[Word and element pointing entries]
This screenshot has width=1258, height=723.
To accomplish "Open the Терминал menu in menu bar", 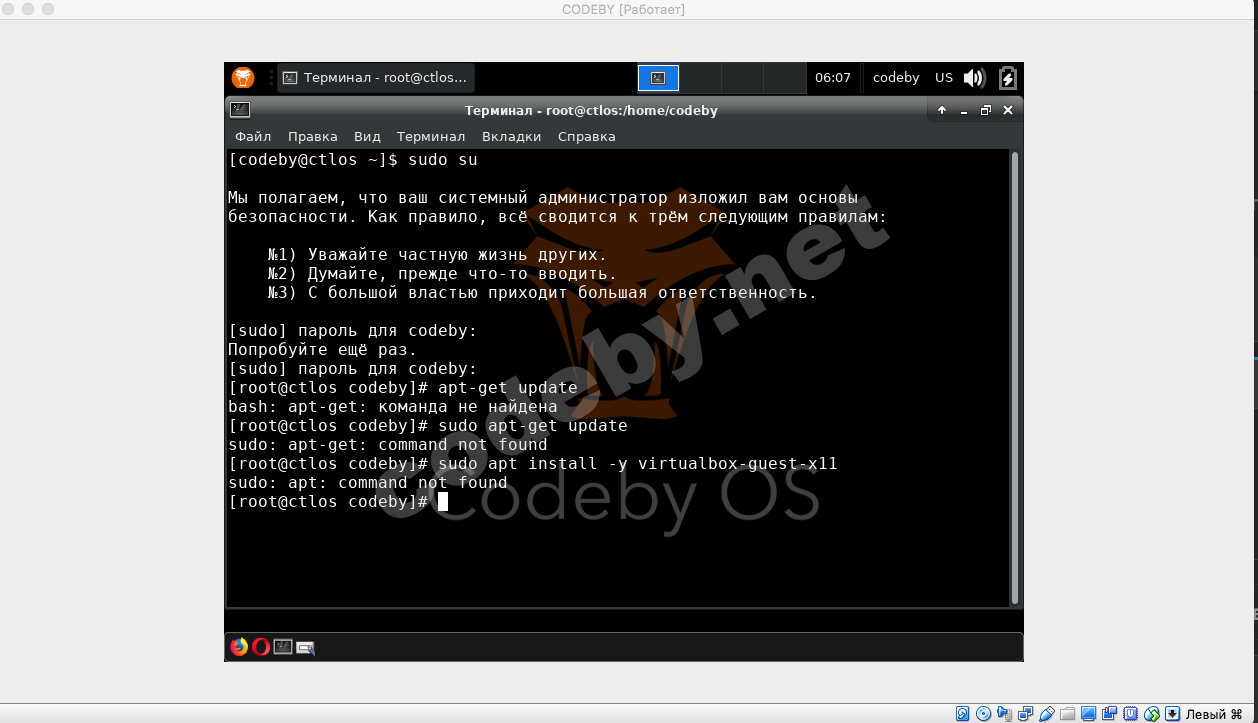I will (x=430, y=137).
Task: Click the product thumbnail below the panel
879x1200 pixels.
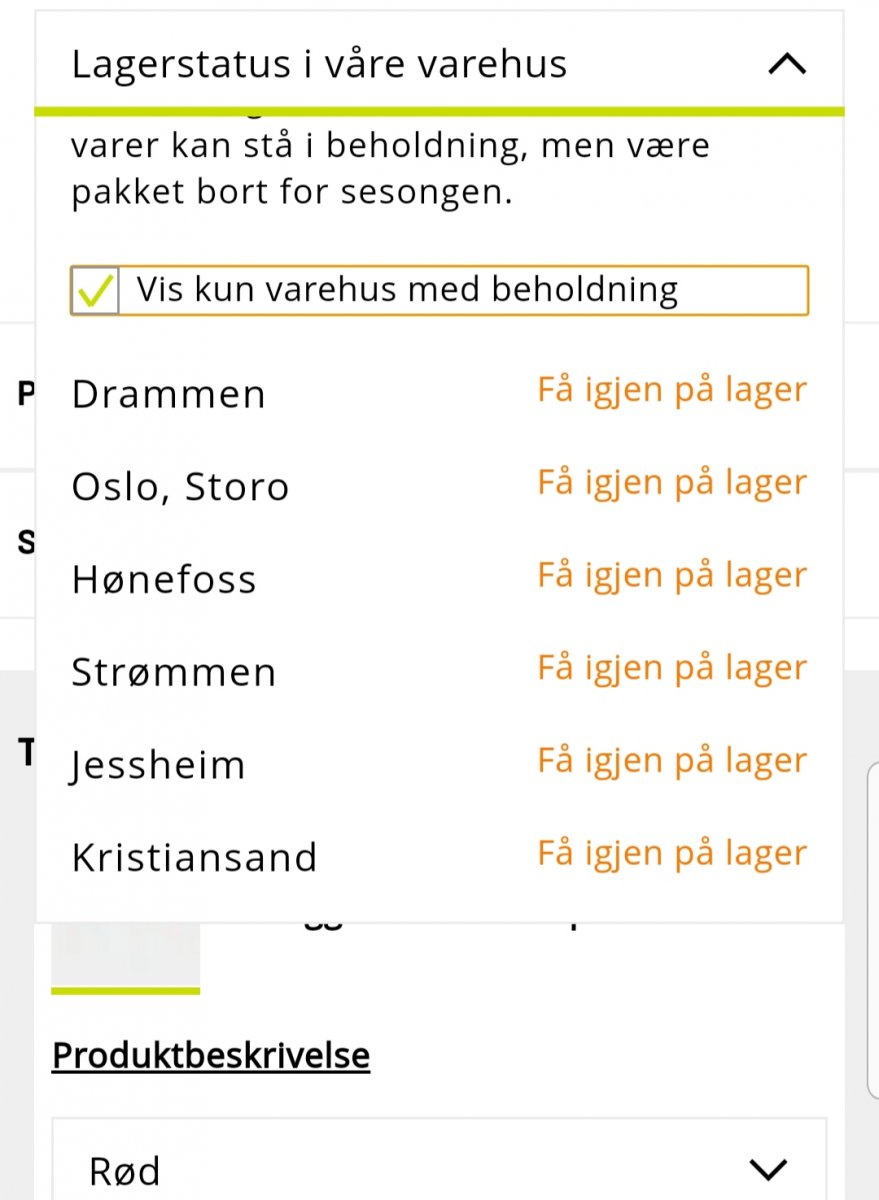Action: click(x=126, y=953)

→ What is needed
Reproduce the rows verbatim, beginning at the line that contains "Task: Click the" and continuing through the last row, and omit the pictures.

→ Answer to this problem
Task: Click the product thumbnail below the panel
879x1200 pixels.
Action: click(x=126, y=953)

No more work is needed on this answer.